La collecte d’adresses IP sur les réseaux P2P est illicite en Suisse. Dans une procédure exceptionnelle réunissant cinq juges, le tribunal fédéral suisse a estimé que l’activité anti-piratage de la société Logistep ne reposait sur aucune base légale. Son directeur pourrait être arrêté et poursuivi pénalement.

Le verdict est tombé, et il fait de la Suisse un paradis juridique pour les téléchargeurs. Mercredi, le tribunal fédéral a jugé que l’activité de la société Logistep était illicite, et a décidé d’ouvrir des poursuites pénales à son encontre. L’arrestation du directeur a même été demandée. Logistep était poursuivie par le Préposé à la protection des données, l’équivalent suisse de la CNIL, pour sa collecte d’adresses IP de pirates présumés sur les réseaux P2P. Les adresses IP étaient revendus aux ayants droit pour leur permettre de menacer les abonnés de poursuites s’ils ne payaient pas un dédommagement de plusieurs centaines d’euros.

Par une majorité de trois juges contre deux, la plus haute juridiction suisse a estimé que l’adresse IP était une donnée personnelle, que la collecte des adresses IP ne reposait sur aucune base légale, et que l’activité de Logistep était donc une atteinte illicite à la vie privée des internautes. L’audience publique, inédite en matière de nouvelles technologies, avait été prévue pour le mois d’avril, avant d’être reportée.
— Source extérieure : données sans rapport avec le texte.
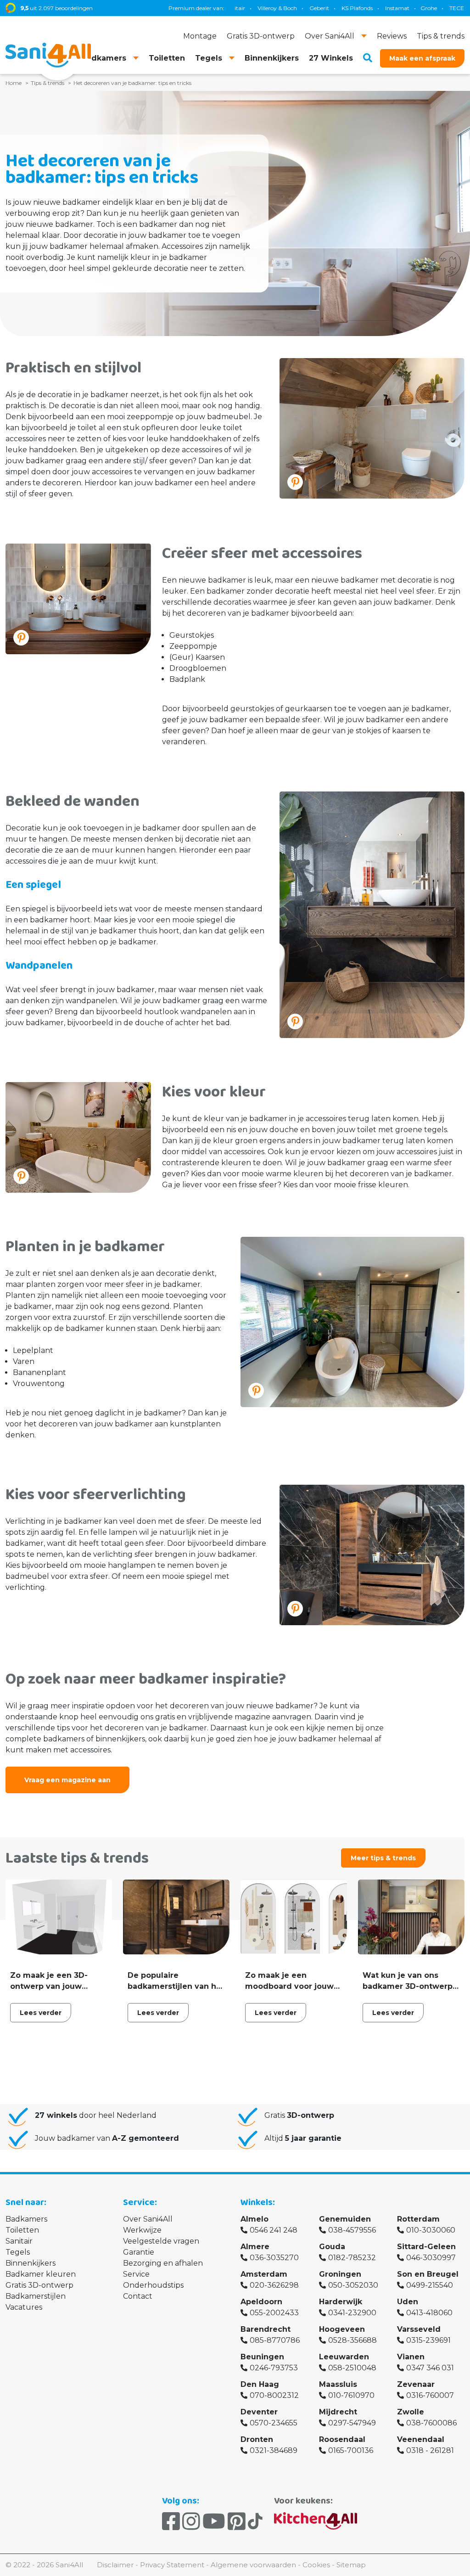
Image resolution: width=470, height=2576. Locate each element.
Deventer (259, 2412)
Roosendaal (342, 2439)
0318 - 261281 (430, 2450)
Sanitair (19, 2241)
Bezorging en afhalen (163, 2263)
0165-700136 (350, 2450)
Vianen (411, 2356)
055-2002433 (274, 2312)
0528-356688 (352, 2340)
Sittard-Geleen (426, 2246)
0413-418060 (429, 2312)
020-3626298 (274, 2285)
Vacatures (24, 2307)
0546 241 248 (273, 2230)
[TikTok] (255, 2521)
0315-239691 (428, 2340)
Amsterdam (264, 2274)
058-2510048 (352, 2367)
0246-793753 (274, 2367)
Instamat (343, 8)
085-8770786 (275, 2340)
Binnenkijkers (31, 2263)
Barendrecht (266, 2329)
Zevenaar (416, 2384)
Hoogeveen (342, 2329)
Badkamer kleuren (41, 2274)
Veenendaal (420, 2439)
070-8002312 (274, 2395)
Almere (255, 2246)
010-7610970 (351, 2395)
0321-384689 (273, 2450)
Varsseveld (419, 2329)
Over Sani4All (148, 2219)
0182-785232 (352, 2257)
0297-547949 (352, 2423)
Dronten (257, 2439)
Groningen (340, 2274)
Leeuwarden (344, 2356)
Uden (407, 2301)
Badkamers (26, 2219)
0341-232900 (352, 2312)
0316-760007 (430, 2395)
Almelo (255, 2219)
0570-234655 (273, 2423)
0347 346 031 (430, 2367)
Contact (137, 2296)
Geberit (265, 8)
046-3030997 (431, 2257)
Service (136, 2274)
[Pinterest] (237, 2521)
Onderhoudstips (153, 2285)
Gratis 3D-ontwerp (39, 2285)
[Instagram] (191, 2521)
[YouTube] (213, 2521)
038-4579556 (352, 2230)
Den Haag (260, 2384)
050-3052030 (353, 2285)
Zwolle (410, 2412)
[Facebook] (171, 2521)
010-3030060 (430, 2230)
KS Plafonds (303, 8)
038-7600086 (431, 2423)
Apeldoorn (261, 2301)
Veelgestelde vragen (161, 2241)
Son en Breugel (428, 2274)
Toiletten (22, 2230)
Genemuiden (345, 2219)
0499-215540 (429, 2285)
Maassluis (338, 2384)
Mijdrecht (338, 2412)
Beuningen (262, 2356)
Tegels (18, 2252)
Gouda (332, 2246)
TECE (403, 8)
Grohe (375, 8)
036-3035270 (274, 2257)
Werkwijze (142, 2230)
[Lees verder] (59, 1953)
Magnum (435, 8)
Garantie (138, 2252)
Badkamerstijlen (36, 2296)
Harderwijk (340, 2301)
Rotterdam (418, 2219)
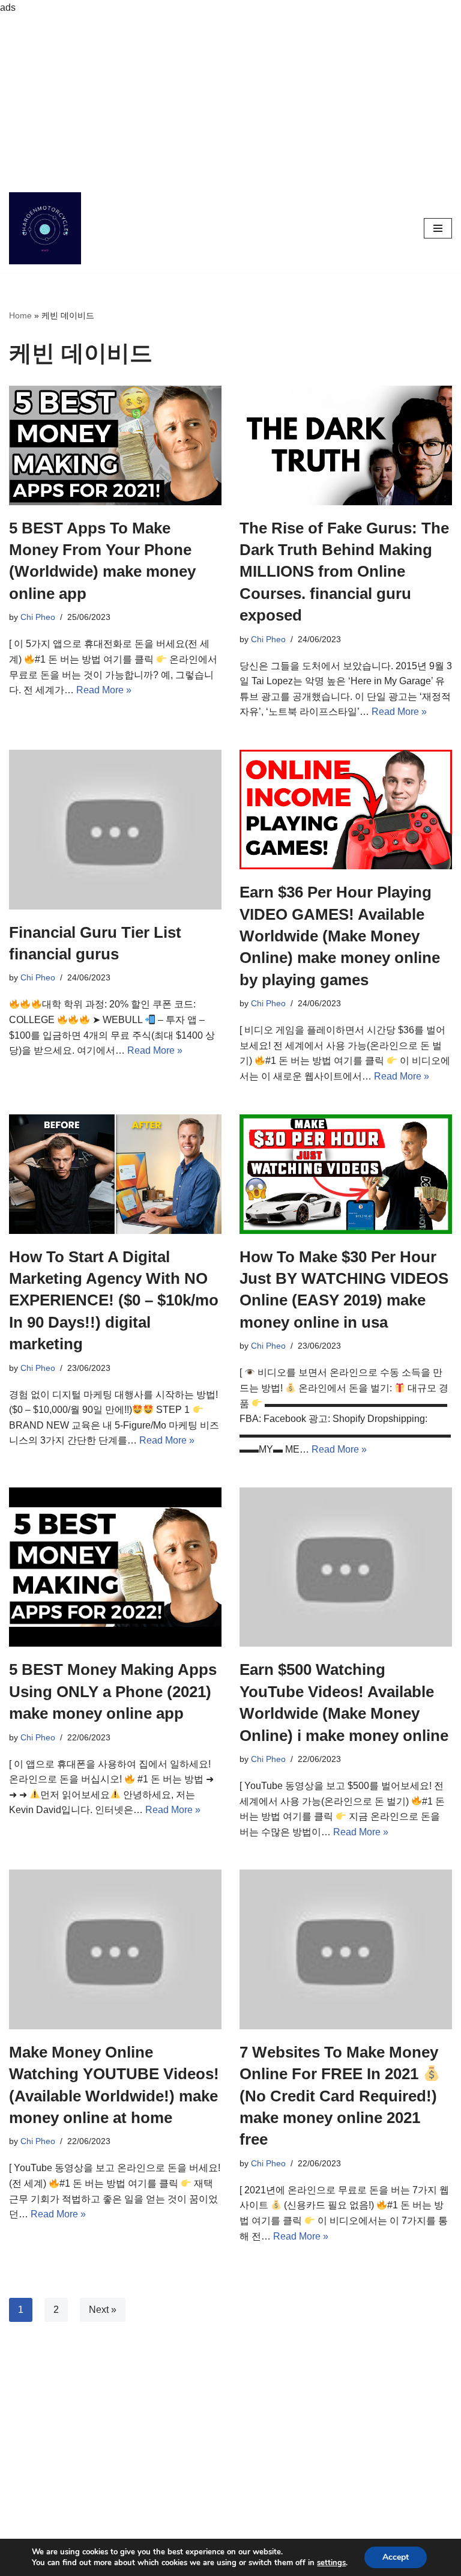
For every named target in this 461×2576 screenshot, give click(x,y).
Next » (102, 2309)
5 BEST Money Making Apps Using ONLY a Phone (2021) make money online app (113, 1691)
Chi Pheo (37, 617)
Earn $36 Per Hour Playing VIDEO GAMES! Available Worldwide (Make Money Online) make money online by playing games (340, 936)
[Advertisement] (230, 100)
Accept (395, 2557)
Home (20, 315)
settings (331, 2562)
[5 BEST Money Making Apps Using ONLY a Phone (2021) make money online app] (115, 1567)
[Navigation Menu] (438, 228)
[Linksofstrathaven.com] (45, 228)
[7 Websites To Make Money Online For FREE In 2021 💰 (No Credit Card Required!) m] (346, 1949)
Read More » (103, 690)
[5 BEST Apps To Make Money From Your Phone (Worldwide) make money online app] (115, 445)
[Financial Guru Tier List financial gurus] (115, 830)
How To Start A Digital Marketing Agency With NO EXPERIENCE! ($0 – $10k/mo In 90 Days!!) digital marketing (113, 1300)
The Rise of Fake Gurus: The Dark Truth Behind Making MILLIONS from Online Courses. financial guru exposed (344, 572)
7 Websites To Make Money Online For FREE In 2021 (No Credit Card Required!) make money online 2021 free (339, 2096)
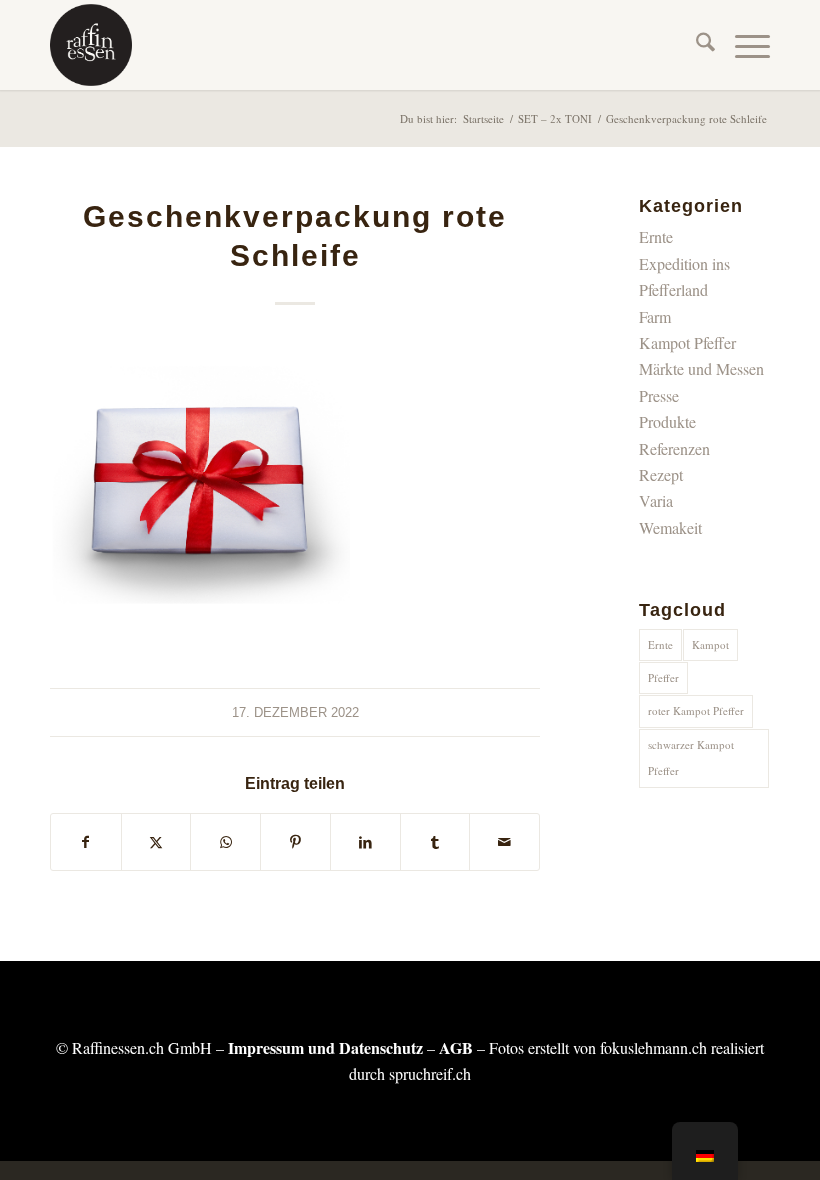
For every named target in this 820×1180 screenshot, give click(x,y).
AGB (456, 1047)
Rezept (661, 474)
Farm (655, 316)
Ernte (656, 236)
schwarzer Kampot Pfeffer (691, 757)
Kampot (710, 644)
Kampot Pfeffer (687, 342)
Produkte (667, 421)
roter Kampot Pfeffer (696, 710)
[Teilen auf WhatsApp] (225, 842)
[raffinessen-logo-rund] (91, 45)
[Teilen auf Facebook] (86, 842)
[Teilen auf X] (156, 842)
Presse (659, 395)
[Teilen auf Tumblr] (435, 842)
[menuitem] (695, 45)
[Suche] (695, 45)
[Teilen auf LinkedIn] (365, 842)
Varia (656, 500)
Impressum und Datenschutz (325, 1047)
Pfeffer (663, 677)
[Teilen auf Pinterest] (295, 842)
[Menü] (742, 45)
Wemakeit (670, 527)
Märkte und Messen (701, 368)
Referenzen (674, 448)
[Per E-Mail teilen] (504, 842)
Il s’agit d’une procédure rare, utilisée surtout lorsque les magistrats souhaitent publier une décision de principe devant faire jurisprudence.

Alerté par l’association Razorback, le Préposé à la protection des données s’était ému, lorsque nous avions révélé l’affaire Techland en 2007, de découvrir que des adresses IP collectées par Logistep avaient été exploitées pour menacer des centaines d’internautes, notamment français. Le gendarme de la vie privée avait exigé de la société suisse qu’elle « mett(e) immédiatement fin au traitement de données qu’elle effectue« , sans effet.

Dans un jugement de première instance, le tribunal administratif avait estimé que l’ampleur du piratage était telle qu’elle justifiait les moyens employés, et qu’il n’y avait pas besoin pour Logistep d’être autorisée à collecter les adresses IP sur les réseaux Peer-to-Peer. Cette décision avait scandalisé le Préposé la protection des données, qui avait interjeté appel, avec Razorback. L’association a d’ailleurs été très active sur le dossier, en fournissant notamment deux avis de droit au Préposé pour enrichir son recours.

La décision rendue ce mercredi, qui n’est pas susceptible d’appel, rend de fait la chasse aux pirates illicite en Suisse. Contrairerement au droit français qui avait été amendé en ce sens en prévision de la riposte graduée, le droit suisse ne permet pas à des acteurs privés de collecter des données relatives à des infractions.

Les relevés de Logistep avaient été utilisés en France, avant que la CNIL juge irrégulière l’exploitation qui en avait été faite par une avocate parisienne, ensuite condamnée par le Conseil de l’Ordre. On ne sait pas, aujourd’hui, qui étaient encore clients de Logistep.